Brown v. State

PER CURIAM.

Brown appeals his conviction for petit larceny under Section 812.014(2)(c), Florida Statutes (1977) under which his crime was punishable as a third degree felony because of two prior petit larceny convictions. Brown argues that the reading of the information containing references to the prior convictions and the proof of these convictions offered at trial, constituted fundamental error and that, therefore, although objection was not made in the trial court the appellate court should reverse. We disagree.

In State v. Harris, 356 So.2d 315 (Fla.1978) the Supreme Court, in considering the constitutionality of Section 812.021(3), ruled the statute constitutional but inferred that it would be constitutional error to follow the procedure previously approved in Nichols v. State, 231 So.2d 526 (Fla.2d DCA 1970), which was the same procedure followed sub judice.
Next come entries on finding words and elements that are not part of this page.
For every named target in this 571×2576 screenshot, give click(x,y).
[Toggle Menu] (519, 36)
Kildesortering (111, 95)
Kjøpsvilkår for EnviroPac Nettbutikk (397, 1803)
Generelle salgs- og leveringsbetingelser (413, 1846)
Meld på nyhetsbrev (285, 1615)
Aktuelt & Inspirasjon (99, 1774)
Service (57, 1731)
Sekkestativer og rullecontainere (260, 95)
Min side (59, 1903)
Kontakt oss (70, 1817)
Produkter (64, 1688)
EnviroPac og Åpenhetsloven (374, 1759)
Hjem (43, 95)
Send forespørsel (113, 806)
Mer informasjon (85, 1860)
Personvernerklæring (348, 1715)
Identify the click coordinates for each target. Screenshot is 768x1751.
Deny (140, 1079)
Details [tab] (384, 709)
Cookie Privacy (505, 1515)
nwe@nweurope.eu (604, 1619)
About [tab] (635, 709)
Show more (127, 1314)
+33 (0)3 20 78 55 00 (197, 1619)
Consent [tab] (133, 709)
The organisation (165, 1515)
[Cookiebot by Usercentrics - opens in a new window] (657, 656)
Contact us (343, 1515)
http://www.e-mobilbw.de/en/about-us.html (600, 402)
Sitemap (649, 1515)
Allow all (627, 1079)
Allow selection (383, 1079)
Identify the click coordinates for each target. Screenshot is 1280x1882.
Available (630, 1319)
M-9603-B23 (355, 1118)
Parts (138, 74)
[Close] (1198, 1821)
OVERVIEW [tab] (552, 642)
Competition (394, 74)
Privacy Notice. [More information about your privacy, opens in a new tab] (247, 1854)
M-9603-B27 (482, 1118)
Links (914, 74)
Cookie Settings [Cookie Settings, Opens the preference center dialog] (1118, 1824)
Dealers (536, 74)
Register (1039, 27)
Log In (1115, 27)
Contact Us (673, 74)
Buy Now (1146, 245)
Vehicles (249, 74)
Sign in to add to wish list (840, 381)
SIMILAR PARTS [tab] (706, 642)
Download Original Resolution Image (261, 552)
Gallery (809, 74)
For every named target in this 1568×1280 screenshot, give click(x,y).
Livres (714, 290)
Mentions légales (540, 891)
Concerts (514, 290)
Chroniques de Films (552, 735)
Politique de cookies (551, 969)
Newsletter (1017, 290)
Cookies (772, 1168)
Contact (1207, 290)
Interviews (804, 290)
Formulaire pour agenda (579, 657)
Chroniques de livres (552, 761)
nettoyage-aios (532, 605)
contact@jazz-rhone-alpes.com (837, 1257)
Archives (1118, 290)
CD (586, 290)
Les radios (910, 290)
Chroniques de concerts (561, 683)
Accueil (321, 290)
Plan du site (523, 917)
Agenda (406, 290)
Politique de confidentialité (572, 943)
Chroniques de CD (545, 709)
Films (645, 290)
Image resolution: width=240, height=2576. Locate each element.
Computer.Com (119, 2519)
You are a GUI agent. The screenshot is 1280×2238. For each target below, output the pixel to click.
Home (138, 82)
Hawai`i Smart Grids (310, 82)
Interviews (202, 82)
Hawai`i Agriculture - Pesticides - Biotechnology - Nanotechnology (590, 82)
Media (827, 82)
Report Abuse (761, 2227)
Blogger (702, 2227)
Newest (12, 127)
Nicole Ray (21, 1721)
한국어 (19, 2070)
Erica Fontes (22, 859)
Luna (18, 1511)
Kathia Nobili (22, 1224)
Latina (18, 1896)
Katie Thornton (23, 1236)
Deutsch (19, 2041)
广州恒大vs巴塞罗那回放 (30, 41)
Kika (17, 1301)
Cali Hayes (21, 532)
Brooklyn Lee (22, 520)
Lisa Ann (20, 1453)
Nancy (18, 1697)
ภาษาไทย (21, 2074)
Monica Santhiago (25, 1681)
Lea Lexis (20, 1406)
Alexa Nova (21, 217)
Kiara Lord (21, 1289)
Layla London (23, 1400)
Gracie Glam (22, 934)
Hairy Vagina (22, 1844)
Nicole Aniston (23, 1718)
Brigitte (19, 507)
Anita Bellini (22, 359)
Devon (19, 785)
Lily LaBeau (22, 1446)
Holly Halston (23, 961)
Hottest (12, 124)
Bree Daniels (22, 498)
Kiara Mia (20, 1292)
However, in Clark v. State, 363 So.2d 331 (Fla.1978), the Supreme Court stated:

*788“[E]ven constitutional errors, other than those constituting fundamental error, are waived unless timely raised in the trial court. Sanford v. Rubin, 237 So.2d 134 (Fla.1970). ‘Fundamental error’, which can be considered on appeal without objection in the lower court, is error which goes to the foundation of the case or goes to the merits of the cause of action. An improper comment on defendant’s exercise of his right to remain silent is constitutional error, but it is not fundamental error. Cf. Chapman v. California, 386 U.S. 18, 87 S.Ct. 824, 17 L.Ed.2d 705 (1967); Doyle v. Ohio, 426 U.S. 610, 96 S.Ct. 2240, 49 L.Ed.2d 91 (1976).”

We find that the error below, not preserved for review, is no more serious than a comment on silence. Clark, supra. Therefore, we decline to hold that fundamental error occurred because of the procedure utilized. The evidence was sufficient to sustain the conviction for the third petit larceny.

AFFIRMED.

McCORD, C. J., and ERVIN and MELVIN, JJ., concur.